---------- 所给文段 ----------
在实际的Agent实现中，我们可以通过以下方式整合Perigon和Serper：

import { PerigonClient, SerperClient } from '@agentic/stdlib'
import { createAIFunctionSet } from '@agentic/core'

class NewsSummaryAgent {
  private perigon: PerigonClient
  private serper: SerperClient
  private functions: AIFunctionSet

  constructor() {
    this.perigon = new PerigonClient()
    this.serper = new SerperClient()
    
    // 创建功能集合，精心选择最适合新闻摘要的功能
    this.functions = createAIFunctionSet(
      this.perigon.functions.pick(
        'search_news_stories',
        'search_news_articles'
      ),
      this.serper.functions.pick('serper_google_search')
    )
  }

  async summarizeNews(topic: string, options: NewsSummaryOptions = {}) {
    const { usePerigon = true, useSerper = true, maxResults = 10 } = options
    
    const results = []
    
    if (usePerigon) {
      // Perigon提供深度新闻内容
      const perigonResults = await this.perigon.searchStories({
        q: topic,
        size: Math.floor(maxResults * 0.6), // 60%来自专业新闻
        sortBy: 'date',
        from: new Date(Date.now() - 7 * 24 * 60 * 60 * 1000).toISOString() // 最近7天
      })
---------- 提供材料 ----------
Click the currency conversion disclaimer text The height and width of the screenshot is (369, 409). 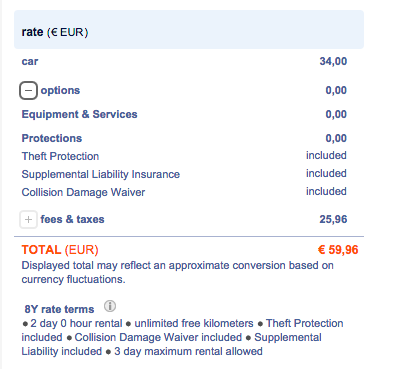click(178, 272)
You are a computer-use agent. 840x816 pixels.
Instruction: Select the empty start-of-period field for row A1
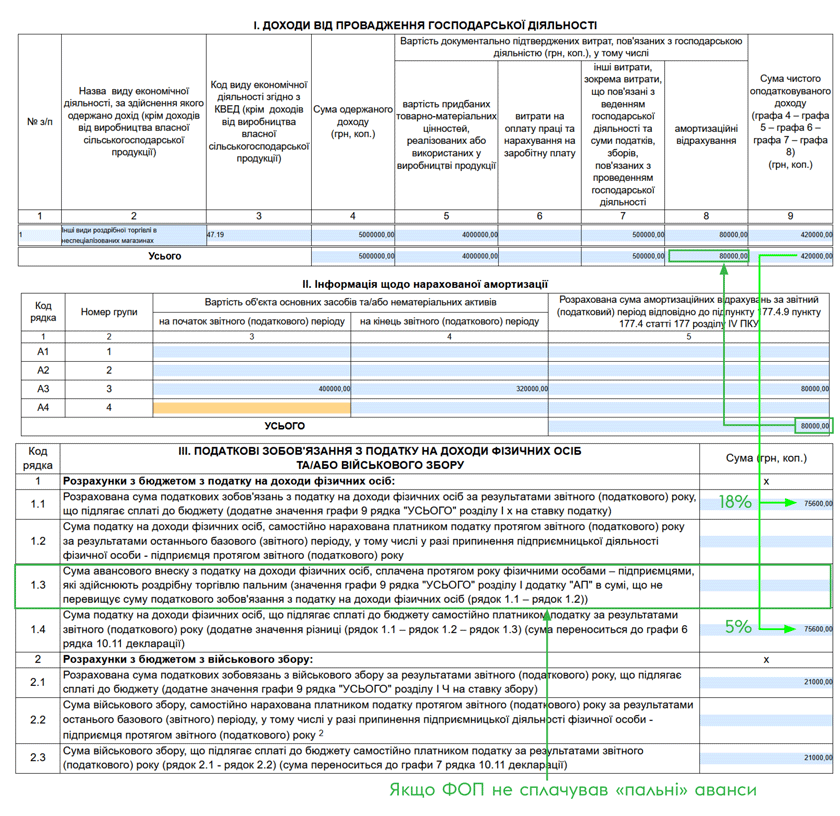251,352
----------
任务要求: 所给文段的代码用Perigon检索新闻时，把时间范围限定为多久？ 本练习与列表无关。

参考答案: 最近7天。